Immediate, intimate, portable and inexpensive, radio has long been a ubiquitous medium across Australia, found in every house and every car, and providing the soundtrack to our lives.

Station 2SB (later 2BL, now ABC702) officially went to air on 23 November 1923, but the development of Australian broadcasting was fraught and haphazard up to that point, and continued to be so for some years. That 1923 date isn’t an anniversary that slips off the tongues of most Australians. Other broadcasting milestones are more celebrated, such as the creation of the ABC in 1932 and the start of Australian television in 1956.

The Wireless Telegraphy Act of 1905 granted the fledgling Commonwealth Government control of the developing field of radiocommunications. In 1911, a young English engineer, Ernest Fisk, came to Australia to represent the interests of what became the Marconi Company, founded by the Italian inventor. Fisk persuaded shipowners to fit Marconi equipment and by 1916 was chair of Amalgamated Wireless Australasia (AWA). In 1919, AWA arranged for him to deliver a lecture to the Royal Society of New South Wales, followed by a practical demonstration (‘see – no wires’) of the new technique: a recording of the national anthem ‘God Save the King’ from across the city. Politicians reportedly ‘marvelled exceedingly’ when they gathered to hear a program emanating from the home of AWA’s Melbourne manager in 1920.

 

Broadcasting begins

It would be some time before the Government developed a sound and commercially acceptable regulatory framework for the new medium. Amateur experimenters, almost missionary in their zeal, both transmitted and received messages, with radio periodicals showing enthusiasts with crystal sets and headphones. Retailing, manufacturing and other business interests gradually vanquished experimenters interested in the two-way possibilities, seeing greater commercial possibilities in providing regular content on a point-to-multipoint basis: broadcasting. In 1922, this new category of radio licence was added to the Wireless Telegraphy Act.

__Records to process__

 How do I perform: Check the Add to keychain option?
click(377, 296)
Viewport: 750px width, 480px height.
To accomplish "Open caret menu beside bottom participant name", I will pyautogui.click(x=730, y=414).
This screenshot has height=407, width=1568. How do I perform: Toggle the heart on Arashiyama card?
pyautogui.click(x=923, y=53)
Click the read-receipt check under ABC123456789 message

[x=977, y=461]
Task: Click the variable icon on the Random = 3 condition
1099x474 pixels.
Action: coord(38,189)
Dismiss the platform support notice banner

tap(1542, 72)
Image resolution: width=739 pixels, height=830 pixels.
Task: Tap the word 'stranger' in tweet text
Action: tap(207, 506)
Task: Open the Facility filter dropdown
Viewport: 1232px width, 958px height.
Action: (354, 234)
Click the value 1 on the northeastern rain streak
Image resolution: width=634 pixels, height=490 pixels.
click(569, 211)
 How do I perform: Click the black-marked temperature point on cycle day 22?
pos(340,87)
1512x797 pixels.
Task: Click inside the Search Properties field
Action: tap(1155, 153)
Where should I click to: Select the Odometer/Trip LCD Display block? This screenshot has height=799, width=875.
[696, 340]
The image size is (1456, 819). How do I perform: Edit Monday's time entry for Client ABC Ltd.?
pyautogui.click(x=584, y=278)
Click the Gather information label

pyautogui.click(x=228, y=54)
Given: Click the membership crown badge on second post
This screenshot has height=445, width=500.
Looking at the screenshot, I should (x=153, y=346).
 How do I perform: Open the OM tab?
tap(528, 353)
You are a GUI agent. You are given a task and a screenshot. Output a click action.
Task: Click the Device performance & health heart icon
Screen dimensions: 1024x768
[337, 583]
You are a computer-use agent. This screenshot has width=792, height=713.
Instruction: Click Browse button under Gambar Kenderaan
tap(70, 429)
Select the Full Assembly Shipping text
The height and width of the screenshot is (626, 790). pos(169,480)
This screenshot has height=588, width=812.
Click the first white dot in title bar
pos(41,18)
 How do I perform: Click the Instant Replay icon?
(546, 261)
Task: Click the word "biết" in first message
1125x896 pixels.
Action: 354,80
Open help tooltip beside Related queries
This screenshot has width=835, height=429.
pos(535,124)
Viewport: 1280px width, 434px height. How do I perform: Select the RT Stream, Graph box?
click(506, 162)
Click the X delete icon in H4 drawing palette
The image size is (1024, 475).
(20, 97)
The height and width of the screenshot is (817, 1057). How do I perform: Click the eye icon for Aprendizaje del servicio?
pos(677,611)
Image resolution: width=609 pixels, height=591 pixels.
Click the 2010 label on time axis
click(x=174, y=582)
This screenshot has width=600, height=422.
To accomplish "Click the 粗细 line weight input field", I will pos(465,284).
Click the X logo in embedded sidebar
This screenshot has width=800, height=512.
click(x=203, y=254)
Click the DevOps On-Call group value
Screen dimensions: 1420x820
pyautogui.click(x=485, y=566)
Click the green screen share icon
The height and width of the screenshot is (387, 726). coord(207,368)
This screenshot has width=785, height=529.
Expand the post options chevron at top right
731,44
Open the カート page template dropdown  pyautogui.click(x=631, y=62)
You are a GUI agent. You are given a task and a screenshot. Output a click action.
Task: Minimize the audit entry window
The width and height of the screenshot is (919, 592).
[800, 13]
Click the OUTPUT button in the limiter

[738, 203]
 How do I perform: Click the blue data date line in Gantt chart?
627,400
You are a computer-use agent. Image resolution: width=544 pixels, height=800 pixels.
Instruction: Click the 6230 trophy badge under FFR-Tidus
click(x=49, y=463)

__List of tasks__
1/ Swap "dropdown" for "menu" in the listing, starting at the line that contains "Task: Click the word" and ending at the line that contains "Open the カート". Reproduce only those lines, leaving everything else unchanged.
2/ Write the next part of the text on early Australian radio, picking up after its final sentence.

__Results of the exercise__
1/
Task: Click the word "biết" in first message
1125x896 pixels.
Action: 354,80
Open help tooltip beside Related queries
This screenshot has width=835, height=429.
pos(535,124)
Viewport: 1280px width, 434px height. How do I perform: Select the RT Stream, Graph box?
click(506, 162)
Click the X delete icon in H4 drawing palette
The image size is (1024, 475).
(20, 97)
The height and width of the screenshot is (817, 1057). How do I perform: Click the eye icon for Aprendizaje del servicio?
pos(677,611)
Image resolution: width=609 pixels, height=591 pixels.
Click the 2010 label on time axis
click(x=174, y=582)
This screenshot has width=600, height=422.
To accomplish "Click the 粗细 line weight input field", I will pos(465,284).
Click the X logo in embedded sidebar
This screenshot has width=800, height=512.
click(x=203, y=254)
Click the DevOps On-Call group value
Screen dimensions: 1420x820
pyautogui.click(x=485, y=566)
Click the green screen share icon
The height and width of the screenshot is (387, 726). coord(207,368)
This screenshot has width=785, height=529.
Expand the post options chevron at top right
731,44
Open the カート page template menu  pyautogui.click(x=631, y=62)

2/
Pressures for the commencement of a regular radio concert service helped lead to an Australian wireless conference in May 1923. From it emerged the strange idea of a ‘sealed set’ system, with listeners buying a receiver sealed to the station to which they wished to subscribe and paying a reasonably costly license fee, as a kind of hybrid between the monopoly of the British Broadcasting Corporation (BBC) in Britain and the crowded commercial airwaves of the United States. Broadcasting in Australia officially commenced with music from St Andrew’s Choir in the temporary studio of 2SB (Broadcasters Sydney Ltd) on top of the roof of the Smith’s Weekly building on that Friday night in November 1923. The small number of people who had crystal sets and earphones, or radio sets with large speakers, in their homes gingerly tinkered with knobs and wires or aerials for the best possible reception, marvelled at the mellow tones transmitted and invited neighbours over to share in the novelty.

Champions of Australian broadcasting pointed out that it took four days for newspapers and magazines to reach some towns. Although the Wireless Weekly periodical eagerly anticipated that ‘this land of magnificent distances’ was about to be covered by daily broadcasting, by mid-1924, the sealed system had only attracted entrepreneurs in Sydney, Melbourne and Perth. Enthusiasts had also found means to convert sets to receive more than one station. A further broadcasting conference agreed on the need for ‘open sets’ and a bifurcated system, with ‘A-class’ stations maintained by revenue from listener licence fees, and ‘B-class’ stations operating privately. Although there were many details still to be resolved, this scheme laid the foundations for the dual system of Australian radio (and then television) broadcasting that continued until the introduction of a third – community – sector in the 1970s.

 

Sport and spiritualism

A two-storey Adelaide home photographed in the early 20th century. The photo is labelled Site of first broadcast - Hume home at Parkside.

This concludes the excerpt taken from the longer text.